» **YOUR TASK**
Give back the full listing that follows exactly as it reads.

» **SUPPLIED MATERIAL**

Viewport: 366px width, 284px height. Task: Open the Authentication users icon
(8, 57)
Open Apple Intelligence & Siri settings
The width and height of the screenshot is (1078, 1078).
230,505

» **SOLUTION TO THIS PROBLEM**
Viewport: 366px width, 284px height. Task: Open the Authentication users icon
(8, 57)
Open Apple Intelligence & Siri settings
The width and height of the screenshot is (1078, 1078).
230,505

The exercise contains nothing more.